Z ojcem wymieniam się plikami przez FTP i generalnie jest to godne rozważenia, ze względu na wydajność, kompatybilność i bezpieczeństwo, gdyż tylko określone osoby będą miały dostęp do danego zasobu, a nie jak to w sambie, że wszystko dla wszystkich widoczne.
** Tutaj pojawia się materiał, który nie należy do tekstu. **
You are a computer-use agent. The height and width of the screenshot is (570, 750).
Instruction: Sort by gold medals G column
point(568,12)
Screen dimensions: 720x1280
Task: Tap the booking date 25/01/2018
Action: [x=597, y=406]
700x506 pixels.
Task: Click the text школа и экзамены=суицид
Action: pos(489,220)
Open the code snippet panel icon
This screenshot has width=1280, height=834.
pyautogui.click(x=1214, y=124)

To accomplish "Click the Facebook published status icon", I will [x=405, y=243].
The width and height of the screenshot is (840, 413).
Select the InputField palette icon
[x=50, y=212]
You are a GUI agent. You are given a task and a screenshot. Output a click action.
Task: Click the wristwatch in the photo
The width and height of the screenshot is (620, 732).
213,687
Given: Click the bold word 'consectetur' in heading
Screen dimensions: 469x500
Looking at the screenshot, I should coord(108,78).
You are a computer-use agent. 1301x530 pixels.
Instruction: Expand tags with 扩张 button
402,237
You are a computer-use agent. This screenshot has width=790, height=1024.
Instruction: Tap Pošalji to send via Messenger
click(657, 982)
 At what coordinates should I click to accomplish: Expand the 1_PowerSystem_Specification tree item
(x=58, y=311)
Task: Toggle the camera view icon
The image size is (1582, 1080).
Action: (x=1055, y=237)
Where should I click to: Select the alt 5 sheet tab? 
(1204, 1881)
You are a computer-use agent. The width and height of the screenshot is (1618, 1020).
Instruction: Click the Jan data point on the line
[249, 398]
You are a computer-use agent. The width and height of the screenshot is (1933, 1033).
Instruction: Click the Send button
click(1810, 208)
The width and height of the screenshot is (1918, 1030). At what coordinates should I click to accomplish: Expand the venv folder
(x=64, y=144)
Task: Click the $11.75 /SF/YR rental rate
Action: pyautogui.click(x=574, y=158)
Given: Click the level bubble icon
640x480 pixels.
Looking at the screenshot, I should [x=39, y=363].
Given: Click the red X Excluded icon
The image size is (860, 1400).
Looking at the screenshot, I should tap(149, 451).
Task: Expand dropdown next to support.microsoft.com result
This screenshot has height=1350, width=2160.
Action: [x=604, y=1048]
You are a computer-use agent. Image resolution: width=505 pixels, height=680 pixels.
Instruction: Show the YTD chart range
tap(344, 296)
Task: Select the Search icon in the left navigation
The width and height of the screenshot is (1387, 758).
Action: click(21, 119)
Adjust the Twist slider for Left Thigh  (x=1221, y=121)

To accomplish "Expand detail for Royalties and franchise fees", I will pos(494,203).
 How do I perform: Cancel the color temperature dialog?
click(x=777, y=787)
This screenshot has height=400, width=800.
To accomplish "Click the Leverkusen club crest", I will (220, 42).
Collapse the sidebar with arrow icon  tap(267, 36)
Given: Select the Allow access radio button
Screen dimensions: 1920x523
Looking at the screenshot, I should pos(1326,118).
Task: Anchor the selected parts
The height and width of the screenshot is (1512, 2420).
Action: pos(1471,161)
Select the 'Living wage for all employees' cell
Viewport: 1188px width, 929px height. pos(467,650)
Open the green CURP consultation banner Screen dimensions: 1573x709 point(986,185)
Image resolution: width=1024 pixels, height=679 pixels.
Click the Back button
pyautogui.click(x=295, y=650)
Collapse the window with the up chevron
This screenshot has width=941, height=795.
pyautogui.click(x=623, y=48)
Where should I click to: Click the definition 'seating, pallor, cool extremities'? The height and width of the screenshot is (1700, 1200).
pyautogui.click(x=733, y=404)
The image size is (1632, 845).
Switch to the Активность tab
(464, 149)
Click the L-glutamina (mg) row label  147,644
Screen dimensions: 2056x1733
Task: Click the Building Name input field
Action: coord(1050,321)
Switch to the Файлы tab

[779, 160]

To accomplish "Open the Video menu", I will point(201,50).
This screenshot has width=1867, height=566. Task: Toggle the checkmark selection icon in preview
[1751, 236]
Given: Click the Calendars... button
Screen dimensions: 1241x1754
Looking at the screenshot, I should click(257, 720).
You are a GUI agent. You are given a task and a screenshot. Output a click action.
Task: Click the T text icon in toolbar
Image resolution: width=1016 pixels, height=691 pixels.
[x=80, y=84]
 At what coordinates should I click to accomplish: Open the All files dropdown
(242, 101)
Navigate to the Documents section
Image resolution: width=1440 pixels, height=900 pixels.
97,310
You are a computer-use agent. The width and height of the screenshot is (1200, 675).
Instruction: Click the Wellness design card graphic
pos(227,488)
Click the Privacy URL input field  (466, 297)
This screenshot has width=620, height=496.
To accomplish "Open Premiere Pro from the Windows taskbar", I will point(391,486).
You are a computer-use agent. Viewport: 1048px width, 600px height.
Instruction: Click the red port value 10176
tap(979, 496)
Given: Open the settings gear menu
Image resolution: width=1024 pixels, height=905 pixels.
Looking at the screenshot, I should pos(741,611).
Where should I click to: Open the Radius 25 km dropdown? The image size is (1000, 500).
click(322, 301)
Nie wiem jeszcze czy to dla Ciebie czy do firmy, (w firmie trza się liczyć z analfabetyzmem komputerowym 90% pracowników  :Sad:  ) ale w tym drugim przypadku można wziąć choćby Total Commandera, ładnie ludziom pokonfigurować łącza, podpisać że tu jest połączenie z kompem pani Krysi, a tu pana Zenka i po kłopocie  :Wink: 

----------

## Raku

 *Yatmai wrote:*   

> Samba (przynajmniej w wydaniu windowsowym) strasznie jedzie po łączu, a wejście w otoczenie sieciowe może przy większych sieciach trwać nawet godzinę. 

 

po to się właśnie instaluje serwery WINS

----------

## psycepa

 *Yatmai wrote:*   

> Samba (przynajmniej w wydaniu windowsowym) strasznie jedzie po łączu, a wejście w otoczenie sieciowe może przy większych sieciach trwać nawet godzinę. 
> 
> Z ojcem wymieniam się plikami przez FTP i generalnie jest to godne rozważenia, ze względu na wydajność, kompatybilność i bezpieczeństwo, gdyż tylko określone osoby będą miały dostęp do danego zasobu, a nie jak to w sambie, że wszystko dla wszystkich widoczne.
> 
> Nie wiem jeszcze czy to dla Ciebie czy do firmy, (w firmie trza się liczyć z analfabetyzmem komputerowym 90% pracowników  ) ale w tym drugim przypadku można wziąć choćby Total Commandera, ładnie ludziom pokonfigurować łącza, podpisać że tu jest połączenie z kompem pani Krysi, a tu pana Zenka i po kłopocie 

 

jak dobrze skonfigurujesz sambe to bedzie widoczne tylko dla tych, dla ktorych ma byc   :Wink: 

----------

## psotnik

 *psycepa wrote:*   

>  *Yatmai wrote:*   Samba (przynajmniej w wydaniu windowsowym) strasznie jedzie po łączu, a wejście w otoczenie sieciowe może przy większych sieciach trwać nawet godzinę. 
> 
> Z ojcem wymieniam się plikami przez FTP i generalnie jest to godne rozważenia, ze względu na wydajność, kompatybilność i bezpieczeństwo, gdyż tylko określone osoby będą miały dostęp do danego zasobu, a nie jak to w sambie, że wszystko dla wszystkich widoczne.
> 
> Nie wiem jeszcze czy to dla Ciebie czy do firmy, (w firmie trza się liczyć z analfabetyzmem komputerowym 90% pracowników  ) ale w tym drugim przypadku można wziąć choćby Total Commandera, ładnie ludziom pokonfigurować łącza, podpisać że tu jest połączenie z kompem pani Krysi, a tu pana Zenka i po kłopocie  
> ...

 

Tak masz racje, generalnie chodzi o wydajnosc, skalowalnosc i moze prostote wdrozenie. Na udzialach samby pani krysia moze pracowac bezposrednio, zapisywac, odczytywac pliki, przez FTPa musi sciagnac, zapisac, otworzyc, pamietac zeby zawsze nowa wersja pliku sciagac jak kilka osoub pracuje nad dokumentem, potem powstaje pelno smieci na dyskach userow, typu kopia kopi kopi.... 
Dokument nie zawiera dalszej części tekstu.